Problem details.
Only an exact copy of every record counts as an answer.

Exercise inputs.
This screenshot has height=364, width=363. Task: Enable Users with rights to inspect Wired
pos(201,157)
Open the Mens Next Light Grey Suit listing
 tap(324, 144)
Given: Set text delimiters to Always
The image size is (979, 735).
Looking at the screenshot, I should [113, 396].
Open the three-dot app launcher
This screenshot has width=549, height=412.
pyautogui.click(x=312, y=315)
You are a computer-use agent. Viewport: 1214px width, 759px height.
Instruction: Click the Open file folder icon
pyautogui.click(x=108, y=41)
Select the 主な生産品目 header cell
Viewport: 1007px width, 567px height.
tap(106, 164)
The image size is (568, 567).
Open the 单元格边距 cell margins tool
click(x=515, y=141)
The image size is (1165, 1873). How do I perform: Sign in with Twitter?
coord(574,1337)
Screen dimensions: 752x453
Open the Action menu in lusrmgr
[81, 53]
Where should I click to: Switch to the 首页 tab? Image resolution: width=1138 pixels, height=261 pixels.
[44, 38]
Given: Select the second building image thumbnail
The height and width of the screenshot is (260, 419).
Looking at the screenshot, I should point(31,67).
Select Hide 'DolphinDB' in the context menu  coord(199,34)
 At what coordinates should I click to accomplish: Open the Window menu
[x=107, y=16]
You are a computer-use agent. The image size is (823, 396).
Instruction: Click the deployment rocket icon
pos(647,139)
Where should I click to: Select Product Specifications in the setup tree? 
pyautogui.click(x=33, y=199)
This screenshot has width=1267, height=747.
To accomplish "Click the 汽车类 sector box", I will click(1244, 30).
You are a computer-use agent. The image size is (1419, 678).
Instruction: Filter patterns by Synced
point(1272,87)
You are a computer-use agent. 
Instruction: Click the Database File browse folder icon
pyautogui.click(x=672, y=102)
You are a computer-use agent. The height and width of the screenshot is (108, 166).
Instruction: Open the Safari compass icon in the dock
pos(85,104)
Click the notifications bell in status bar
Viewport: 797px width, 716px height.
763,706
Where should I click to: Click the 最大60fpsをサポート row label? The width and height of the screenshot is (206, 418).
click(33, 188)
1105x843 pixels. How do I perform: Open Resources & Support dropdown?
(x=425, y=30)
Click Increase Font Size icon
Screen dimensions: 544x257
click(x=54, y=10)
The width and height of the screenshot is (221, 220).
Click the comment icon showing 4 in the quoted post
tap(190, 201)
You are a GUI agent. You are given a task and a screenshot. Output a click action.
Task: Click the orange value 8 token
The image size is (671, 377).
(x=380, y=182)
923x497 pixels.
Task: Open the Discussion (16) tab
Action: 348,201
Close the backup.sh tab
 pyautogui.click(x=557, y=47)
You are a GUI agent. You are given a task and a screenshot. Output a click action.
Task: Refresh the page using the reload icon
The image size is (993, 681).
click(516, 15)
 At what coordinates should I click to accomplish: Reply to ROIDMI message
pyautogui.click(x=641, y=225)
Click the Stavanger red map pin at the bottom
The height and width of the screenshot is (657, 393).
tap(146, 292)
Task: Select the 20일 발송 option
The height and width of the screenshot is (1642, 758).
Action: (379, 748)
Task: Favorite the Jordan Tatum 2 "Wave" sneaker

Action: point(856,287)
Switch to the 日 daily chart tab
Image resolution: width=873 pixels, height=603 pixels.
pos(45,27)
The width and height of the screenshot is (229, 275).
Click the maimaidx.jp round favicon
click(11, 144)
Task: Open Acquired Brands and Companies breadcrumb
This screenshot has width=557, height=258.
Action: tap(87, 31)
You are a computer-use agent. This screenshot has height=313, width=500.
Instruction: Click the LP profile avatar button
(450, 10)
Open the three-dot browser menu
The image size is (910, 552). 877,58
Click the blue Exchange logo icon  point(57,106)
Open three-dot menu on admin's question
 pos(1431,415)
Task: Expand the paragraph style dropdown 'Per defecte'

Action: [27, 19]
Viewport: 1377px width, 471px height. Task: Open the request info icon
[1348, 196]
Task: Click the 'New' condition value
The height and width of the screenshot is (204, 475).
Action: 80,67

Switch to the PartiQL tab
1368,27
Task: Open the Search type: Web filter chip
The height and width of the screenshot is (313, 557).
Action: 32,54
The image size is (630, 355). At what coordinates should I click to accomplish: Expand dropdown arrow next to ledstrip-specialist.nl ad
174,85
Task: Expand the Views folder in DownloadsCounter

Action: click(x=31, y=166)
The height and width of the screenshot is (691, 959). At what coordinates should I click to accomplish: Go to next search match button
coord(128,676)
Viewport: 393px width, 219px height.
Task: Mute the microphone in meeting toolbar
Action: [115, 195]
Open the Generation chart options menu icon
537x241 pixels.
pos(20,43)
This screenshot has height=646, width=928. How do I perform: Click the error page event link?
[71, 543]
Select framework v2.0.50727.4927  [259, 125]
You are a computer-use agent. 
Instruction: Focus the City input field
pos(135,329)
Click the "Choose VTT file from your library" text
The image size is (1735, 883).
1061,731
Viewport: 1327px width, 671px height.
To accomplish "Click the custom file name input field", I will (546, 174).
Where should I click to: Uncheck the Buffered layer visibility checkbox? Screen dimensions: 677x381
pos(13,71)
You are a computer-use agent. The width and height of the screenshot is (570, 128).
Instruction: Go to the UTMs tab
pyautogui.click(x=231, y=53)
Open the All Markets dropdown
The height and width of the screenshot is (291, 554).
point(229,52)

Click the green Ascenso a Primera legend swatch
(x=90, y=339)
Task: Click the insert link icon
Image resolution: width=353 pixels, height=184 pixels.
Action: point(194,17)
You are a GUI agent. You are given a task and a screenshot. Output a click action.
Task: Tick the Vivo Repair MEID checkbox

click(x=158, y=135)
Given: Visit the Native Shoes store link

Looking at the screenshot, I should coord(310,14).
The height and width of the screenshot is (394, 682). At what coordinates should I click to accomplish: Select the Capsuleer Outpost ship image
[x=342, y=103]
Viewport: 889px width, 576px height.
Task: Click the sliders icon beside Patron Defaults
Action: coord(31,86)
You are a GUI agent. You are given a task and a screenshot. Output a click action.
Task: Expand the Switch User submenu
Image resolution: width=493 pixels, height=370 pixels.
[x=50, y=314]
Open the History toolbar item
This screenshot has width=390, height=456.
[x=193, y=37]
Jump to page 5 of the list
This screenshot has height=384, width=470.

Task solution.
This screenshot has height=364, width=363. Task: Enable Users with rights to inspect Wired
pos(201,157)
Open the Mens Next Light Grey Suit listing
 tap(324, 144)
Given: Set text delimiters to Always
The image size is (979, 735).
Looking at the screenshot, I should [113, 396].
Open the three-dot app launcher
This screenshot has width=549, height=412.
pyautogui.click(x=312, y=315)
You are a computer-use agent. Viewport: 1214px width, 759px height.
Instruction: Click the Open file folder icon
pyautogui.click(x=108, y=41)
Select the 主な生産品目 header cell
Viewport: 1007px width, 567px height.
tap(106, 164)
The image size is (568, 567).
Open the 单元格边距 cell margins tool
click(x=515, y=141)
The image size is (1165, 1873). How do I perform: Sign in with Twitter?
coord(574,1337)
Screen dimensions: 752x453
Open the Action menu in lusrmgr
[81, 53]
Where should I click to: Switch to the 首页 tab? Image resolution: width=1138 pixels, height=261 pixels.
[44, 38]
Given: Select the second building image thumbnail
The height and width of the screenshot is (260, 419).
Looking at the screenshot, I should point(31,67).
Select Hide 'DolphinDB' in the context menu  coord(199,34)
 At what coordinates should I click to accomplish: Open the Window menu
[x=107, y=16]
You are a computer-use agent. The image size is (823, 396).
Instruction: Click the deployment rocket icon
pos(647,139)
Where should I click to: Select Product Specifications in the setup tree? 
pyautogui.click(x=33, y=199)
This screenshot has width=1267, height=747.
To accomplish "Click the 汽车类 sector box", I will click(1244, 30).
You are a computer-use agent. The image size is (1419, 678).
Instruction: Filter patterns by Synced
point(1272,87)
You are a computer-use agent. 
Instruction: Click the Database File browse folder icon
pyautogui.click(x=672, y=102)
You are a computer-use agent. The height and width of the screenshot is (108, 166).
Instruction: Open the Safari compass icon in the dock
pos(85,104)
Click the notifications bell in status bar
Viewport: 797px width, 716px height.
763,706
Where should I click to: Click the 最大60fpsをサポート row label? The width and height of the screenshot is (206, 418).
click(33, 188)
1105x843 pixels. How do I perform: Open Resources & Support dropdown?
(x=425, y=30)
Click Increase Font Size icon
Screen dimensions: 544x257
click(x=54, y=10)
The width and height of the screenshot is (221, 220).
Click the comment icon showing 4 in the quoted post
tap(190, 201)
You are a GUI agent. You are given a task and a screenshot. Output a click action.
Task: Click the orange value 8 token
The image size is (671, 377).
(x=380, y=182)
923x497 pixels.
Task: Open the Discussion (16) tab
Action: 348,201
Close the backup.sh tab
 pyautogui.click(x=557, y=47)
You are a GUI agent. You are given a task and a screenshot. Output a click action.
Task: Refresh the page using the reload icon
The image size is (993, 681).
click(516, 15)
 At what coordinates should I click to accomplish: Reply to ROIDMI message
pyautogui.click(x=641, y=225)
Click the Stavanger red map pin at the bottom
The height and width of the screenshot is (657, 393).
tap(146, 292)
Task: Select the 20일 발송 option
The height and width of the screenshot is (1642, 758).
Action: (379, 748)
Task: Favorite the Jordan Tatum 2 "Wave" sneaker

Action: point(856,287)
Switch to the 日 daily chart tab
Image resolution: width=873 pixels, height=603 pixels.
pos(45,27)
The width and height of the screenshot is (229, 275).
Click the maimaidx.jp round favicon
click(11, 144)
Task: Open Acquired Brands and Companies breadcrumb
This screenshot has width=557, height=258.
Action: tap(87, 31)
You are a computer-use agent. This screenshot has height=313, width=500.
Instruction: Click the LP profile avatar button
(450, 10)
Open the three-dot browser menu
The image size is (910, 552). 877,58
Click the blue Exchange logo icon  point(57,106)
Open three-dot menu on admin's question
 pos(1431,415)
Task: Expand the paragraph style dropdown 'Per defecte'

Action: [27, 19]
Viewport: 1377px width, 471px height. Task: Open the request info icon
[1348, 196]
Task: Click the 'New' condition value
The height and width of the screenshot is (204, 475).
Action: 80,67

Switch to the PartiQL tab
1368,27
Task: Open the Search type: Web filter chip
The height and width of the screenshot is (313, 557).
Action: 32,54
The image size is (630, 355). At what coordinates should I click to accomplish: Expand dropdown arrow next to ledstrip-specialist.nl ad
174,85
Task: Expand the Views folder in DownloadsCounter

Action: click(x=31, y=166)
The height and width of the screenshot is (691, 959). At what coordinates should I click to accomplish: Go to next search match button
coord(128,676)
Viewport: 393px width, 219px height.
Task: Mute the microphone in meeting toolbar
Action: [115, 195]
Open the Generation chart options menu icon
537x241 pixels.
pos(20,43)
This screenshot has height=646, width=928. How do I perform: Click the error page event link?
[71, 543]
Select framework v2.0.50727.4927  [259, 125]
You are a computer-use agent. 
Instruction: Focus the City input field
pos(135,329)
Click the "Choose VTT file from your library" text
The image size is (1735, 883).
1061,731
Viewport: 1327px width, 671px height.
To accomplish "Click the custom file name input field", I will (546, 174).
Where should I click to: Uncheck the Buffered layer visibility checkbox? Screen dimensions: 677x381
pos(13,71)
You are a computer-use agent. The width and height of the screenshot is (570, 128).
Instruction: Go to the UTMs tab
pyautogui.click(x=231, y=53)
Open the All Markets dropdown
The height and width of the screenshot is (291, 554).
point(229,52)

Click the green Ascenso a Primera legend swatch
(x=90, y=339)
Task: Click the insert link icon
Image resolution: width=353 pixels, height=184 pixels.
Action: point(194,17)
You are a GUI agent. You are given a task and a screenshot. Output a click action.
Task: Tick the Vivo Repair MEID checkbox

click(x=158, y=135)
Given: Visit the Native Shoes store link

Looking at the screenshot, I should coord(310,14).
The height and width of the screenshot is (394, 682). At what coordinates should I click to accomplish: Select the Capsuleer Outpost ship image
[x=342, y=103]
Viewport: 889px width, 576px height.
Task: Click the sliders icon beside Patron Defaults
Action: coord(31,86)
You are a GUI agent. You are given a task and a screenshot. Output a click action.
Task: Expand the Switch User submenu
Image resolution: width=493 pixels, height=370 pixels.
[x=50, y=314]
Open the History toolbar item
This screenshot has width=390, height=456.
[x=193, y=37]
Jump to page 5 of the list
This screenshot has height=384, width=470.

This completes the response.